ARAVIND KUMAR, N. V. ANJARIA
Adani Power Ltd. – Appellant
Versus
Union of India – Respondent





Advocates appeared:
For the Appellants : Mr. P. Chidambaram, Sr. Adv. Mr. Mahesh Agarwal, Adv. Mr. Anshuman Srivastava, Adv. Mr. Rohan Talwar, Adv. Mr. Naman Agarwal, Adv. Mr. E. C. Agrawala, AOR
For the Respondents: Mr. Raghvendra P. Shankar, A.S.G. Mr. Gurmeet Singh Makker, AOR Mr. Sharath Nambaiar, Adv. Mr. Diwakar Sharma, Adv. Ms. Satvika Thakur, Adv. Ms. B.sunita Rao, Adv. Mr. Ishaan Sharma, Adv.

Headnote: Read headnote

JUDGMENT :

ARAVIND KUMAR, J.

1. Leave granted.

2. This appeal is directed against the judgment and order dated 28 June 2019 passed by the High Court of Gujarat in Special Civil Application No. 2233 of 2016. By the impugned judgment, the High Court declined to grant the reliefs sought by the appellant, Adani Power Limited, which had inter alia prayed for a declaration that no customs duty was leviable on electrical energy generated in its power plant located in a Special Economic Zone (SEZ) and supplied to the Domestic Tariff Area (DTA), and for consequential refund of amounts deposited towards such duty. The High Court took the view that its earlier judgment delivered in 2015 in favour of the appellant was confined to a particular notification and period, and could not be extended to the later period or to subsequent notifications issued by the Union. Aggrieved, the appellant has approached this Court.

» Exercise tasks
1 - Please reproduce everything in the Adani Power judgment from "1. Leave granted." down to "approached this Court.".
2 - Answer these from the Adani Power judgment:
(a) Which party is named as the respondent?
(b) Which judge delivered the judgment?
(c) Which High Court passed the order under appeal?
The records have nothing to do with the Adani Power judgment.

» Listed entries
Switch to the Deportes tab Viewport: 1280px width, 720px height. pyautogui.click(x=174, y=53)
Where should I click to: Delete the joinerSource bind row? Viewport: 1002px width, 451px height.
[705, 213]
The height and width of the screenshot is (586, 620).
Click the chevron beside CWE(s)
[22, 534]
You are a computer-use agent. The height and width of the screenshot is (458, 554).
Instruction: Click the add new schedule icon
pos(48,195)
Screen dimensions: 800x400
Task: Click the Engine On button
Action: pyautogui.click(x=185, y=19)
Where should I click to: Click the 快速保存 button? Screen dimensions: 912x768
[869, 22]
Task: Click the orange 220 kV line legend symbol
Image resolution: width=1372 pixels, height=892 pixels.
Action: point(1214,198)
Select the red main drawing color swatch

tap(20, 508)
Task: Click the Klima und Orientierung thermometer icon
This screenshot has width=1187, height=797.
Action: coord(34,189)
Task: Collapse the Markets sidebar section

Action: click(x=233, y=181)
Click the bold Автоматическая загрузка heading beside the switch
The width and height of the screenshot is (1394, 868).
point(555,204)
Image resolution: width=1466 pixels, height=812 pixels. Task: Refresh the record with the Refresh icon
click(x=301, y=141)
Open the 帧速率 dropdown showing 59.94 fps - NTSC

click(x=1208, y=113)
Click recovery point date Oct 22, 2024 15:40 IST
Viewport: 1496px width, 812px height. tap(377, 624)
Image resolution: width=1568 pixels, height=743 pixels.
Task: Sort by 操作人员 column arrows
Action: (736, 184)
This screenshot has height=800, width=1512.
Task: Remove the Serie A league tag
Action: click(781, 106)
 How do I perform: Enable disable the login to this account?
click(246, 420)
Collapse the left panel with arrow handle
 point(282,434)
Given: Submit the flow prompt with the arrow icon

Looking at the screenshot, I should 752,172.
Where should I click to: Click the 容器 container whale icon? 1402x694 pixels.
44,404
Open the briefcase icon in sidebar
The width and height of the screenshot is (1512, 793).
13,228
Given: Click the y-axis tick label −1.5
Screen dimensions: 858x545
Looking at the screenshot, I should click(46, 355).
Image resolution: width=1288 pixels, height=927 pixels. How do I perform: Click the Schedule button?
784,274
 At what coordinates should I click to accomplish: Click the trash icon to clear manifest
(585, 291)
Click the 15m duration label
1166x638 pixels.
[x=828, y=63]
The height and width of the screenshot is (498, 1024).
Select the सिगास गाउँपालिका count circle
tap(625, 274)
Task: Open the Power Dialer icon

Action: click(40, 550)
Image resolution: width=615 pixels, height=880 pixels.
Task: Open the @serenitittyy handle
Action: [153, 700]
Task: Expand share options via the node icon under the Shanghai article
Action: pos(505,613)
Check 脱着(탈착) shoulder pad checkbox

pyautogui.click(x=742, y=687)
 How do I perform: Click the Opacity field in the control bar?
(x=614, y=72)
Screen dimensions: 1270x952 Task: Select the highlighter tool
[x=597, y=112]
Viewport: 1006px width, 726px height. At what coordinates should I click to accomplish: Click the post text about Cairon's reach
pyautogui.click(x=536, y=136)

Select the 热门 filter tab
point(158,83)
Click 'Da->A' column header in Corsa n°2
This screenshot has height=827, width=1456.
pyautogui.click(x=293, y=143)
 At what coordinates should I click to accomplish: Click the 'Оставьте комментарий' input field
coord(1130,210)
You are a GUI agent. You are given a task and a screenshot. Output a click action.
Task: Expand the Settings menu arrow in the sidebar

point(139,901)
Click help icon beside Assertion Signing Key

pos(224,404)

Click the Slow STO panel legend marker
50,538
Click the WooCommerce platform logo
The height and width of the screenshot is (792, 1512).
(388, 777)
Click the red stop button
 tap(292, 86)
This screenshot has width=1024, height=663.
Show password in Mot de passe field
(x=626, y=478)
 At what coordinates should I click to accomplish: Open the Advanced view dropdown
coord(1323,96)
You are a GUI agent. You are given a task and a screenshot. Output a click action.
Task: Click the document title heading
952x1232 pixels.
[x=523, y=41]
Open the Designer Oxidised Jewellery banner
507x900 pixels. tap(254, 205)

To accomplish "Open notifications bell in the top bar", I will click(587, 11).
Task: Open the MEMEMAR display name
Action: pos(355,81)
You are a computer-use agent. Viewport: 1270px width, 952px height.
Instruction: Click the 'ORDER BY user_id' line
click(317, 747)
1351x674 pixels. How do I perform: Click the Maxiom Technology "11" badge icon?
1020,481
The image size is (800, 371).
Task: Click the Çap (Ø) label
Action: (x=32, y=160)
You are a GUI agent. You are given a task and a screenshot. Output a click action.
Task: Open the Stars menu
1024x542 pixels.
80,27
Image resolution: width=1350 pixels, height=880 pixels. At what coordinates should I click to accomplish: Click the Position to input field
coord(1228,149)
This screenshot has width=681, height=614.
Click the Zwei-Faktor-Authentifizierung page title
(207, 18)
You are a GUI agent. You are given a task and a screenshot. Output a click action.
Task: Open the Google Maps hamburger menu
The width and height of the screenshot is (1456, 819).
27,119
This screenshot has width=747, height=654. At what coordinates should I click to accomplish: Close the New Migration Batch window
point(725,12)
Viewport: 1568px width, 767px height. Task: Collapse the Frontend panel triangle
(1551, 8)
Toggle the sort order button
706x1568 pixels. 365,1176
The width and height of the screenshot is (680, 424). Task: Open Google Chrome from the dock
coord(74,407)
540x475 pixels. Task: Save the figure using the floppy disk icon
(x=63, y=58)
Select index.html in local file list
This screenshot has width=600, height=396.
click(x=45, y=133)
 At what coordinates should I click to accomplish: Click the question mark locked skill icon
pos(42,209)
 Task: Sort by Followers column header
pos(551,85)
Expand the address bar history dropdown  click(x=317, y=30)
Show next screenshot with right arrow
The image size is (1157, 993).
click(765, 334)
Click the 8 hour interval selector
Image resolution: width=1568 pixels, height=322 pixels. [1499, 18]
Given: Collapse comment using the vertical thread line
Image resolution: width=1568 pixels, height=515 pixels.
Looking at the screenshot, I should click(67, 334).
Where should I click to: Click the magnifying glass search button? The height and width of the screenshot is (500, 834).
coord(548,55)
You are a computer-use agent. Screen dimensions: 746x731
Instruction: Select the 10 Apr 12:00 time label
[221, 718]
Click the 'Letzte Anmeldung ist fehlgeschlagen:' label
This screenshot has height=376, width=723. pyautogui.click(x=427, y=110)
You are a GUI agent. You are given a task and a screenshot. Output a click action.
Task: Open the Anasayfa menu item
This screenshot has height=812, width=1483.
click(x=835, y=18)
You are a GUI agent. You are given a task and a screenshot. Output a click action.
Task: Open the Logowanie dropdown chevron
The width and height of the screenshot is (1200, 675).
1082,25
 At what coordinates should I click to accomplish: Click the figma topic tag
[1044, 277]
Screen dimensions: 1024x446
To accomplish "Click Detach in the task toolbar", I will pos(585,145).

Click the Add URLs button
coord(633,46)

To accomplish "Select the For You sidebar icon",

» Solved tasks
1 -
1. Leave granted.

2. This appeal is directed against the judgment and order dated 28 June 2019 passed by the High Court of Gujarat in Special Civil Application No. 2233 of 2016. By the impugned judgment, the High Court declined to grant the reliefs sought by the appellant, Adani Power Limited, which had inter alia prayed for a declaration that no customs duty was leviable on electrical energy generated in its power plant located in a Special Economic Zone (SEZ) and supplied to the Domestic Tariff Area (DTA), and for consequential refund of amounts deposited towards such duty. The High Court took the view that its earlier judgment delivered in 2015 in favour of the appellant was confined to a particular notification and period, and could not be extended to the later period or to subsequent notifications issued by the Union. Aggrieved, the appellant has approached this Court.

2 -
(a) Union of India
(b) Aravind Kumar, J.
(c) The High Court of Gujarat